### Exercise materials:
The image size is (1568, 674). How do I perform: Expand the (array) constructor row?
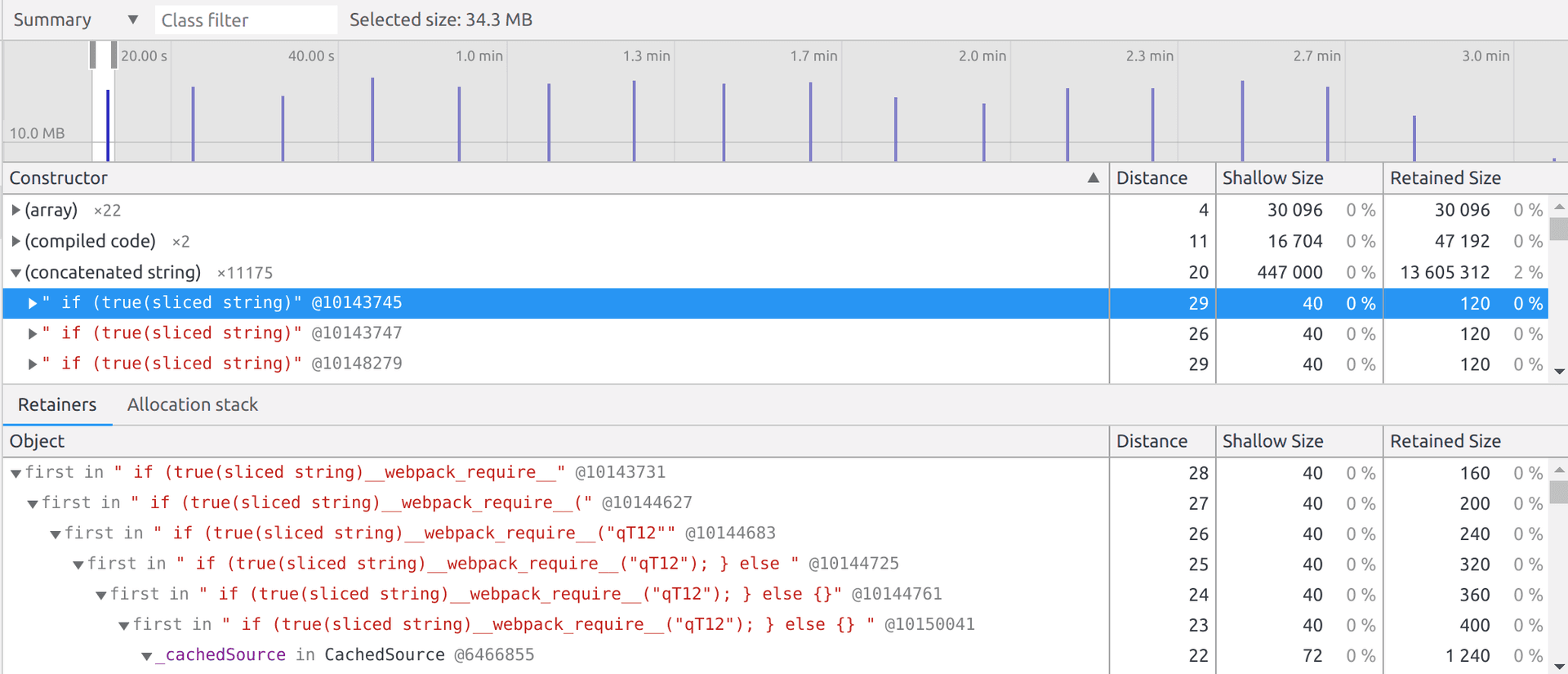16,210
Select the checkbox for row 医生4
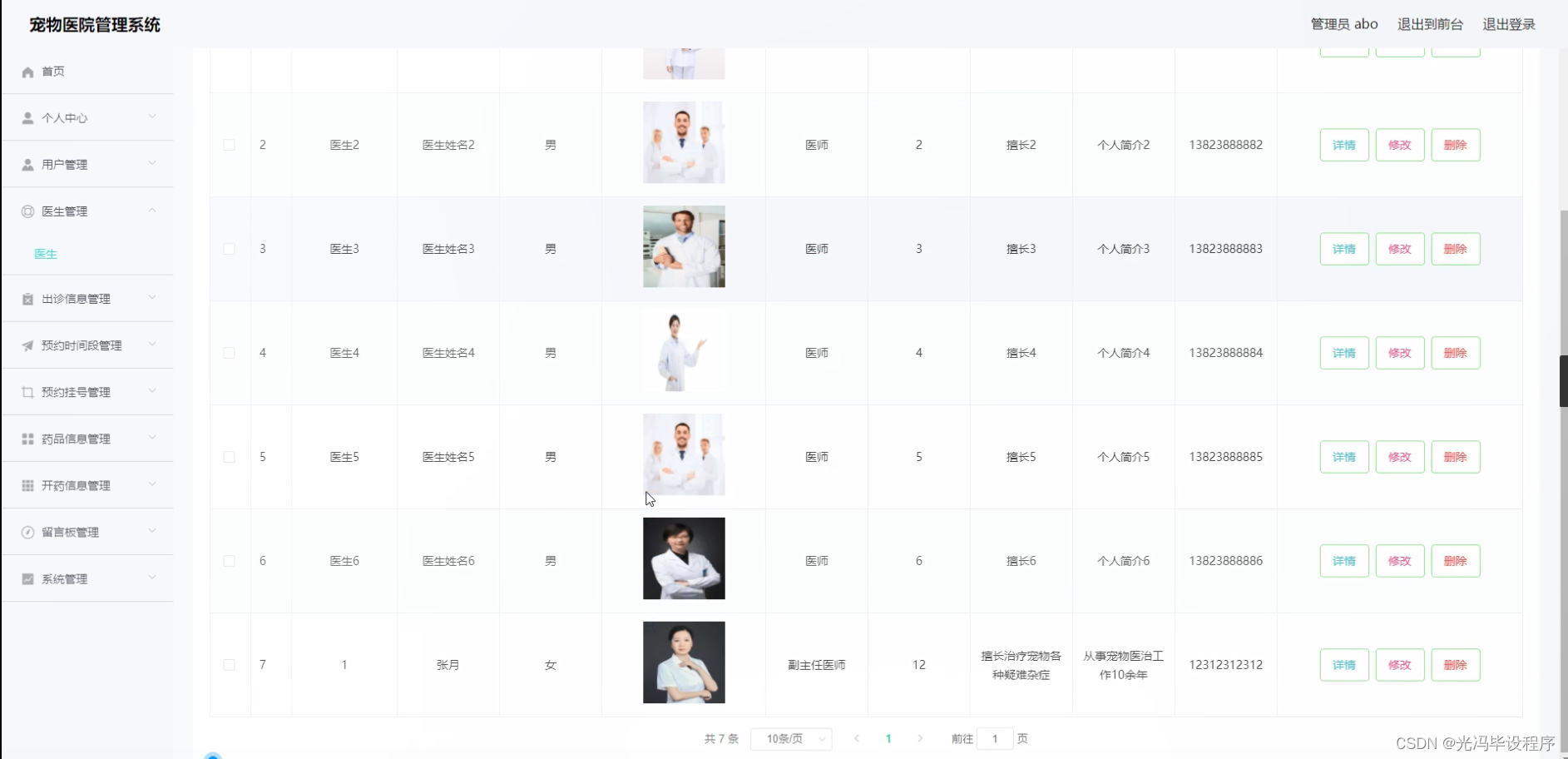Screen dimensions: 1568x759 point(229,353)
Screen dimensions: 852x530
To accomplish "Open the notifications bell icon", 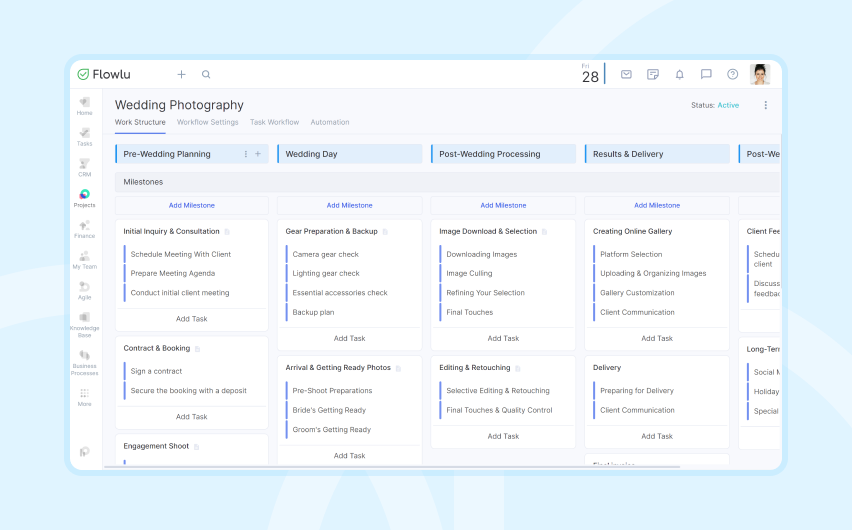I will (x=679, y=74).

### Instructions for the task:
Give back an exact repeat of the lines from the top of the data through the line that holds "Screen dimensions: 852x530", both included, and omit pictures.

### Result:
The image size is (1568, 674). How do I perform: Expand the (array) constructor row?
16,210
Select the checkbox for row 医生4
Screen dimensions: 1568x759 point(229,353)
Screen dimensions: 852x530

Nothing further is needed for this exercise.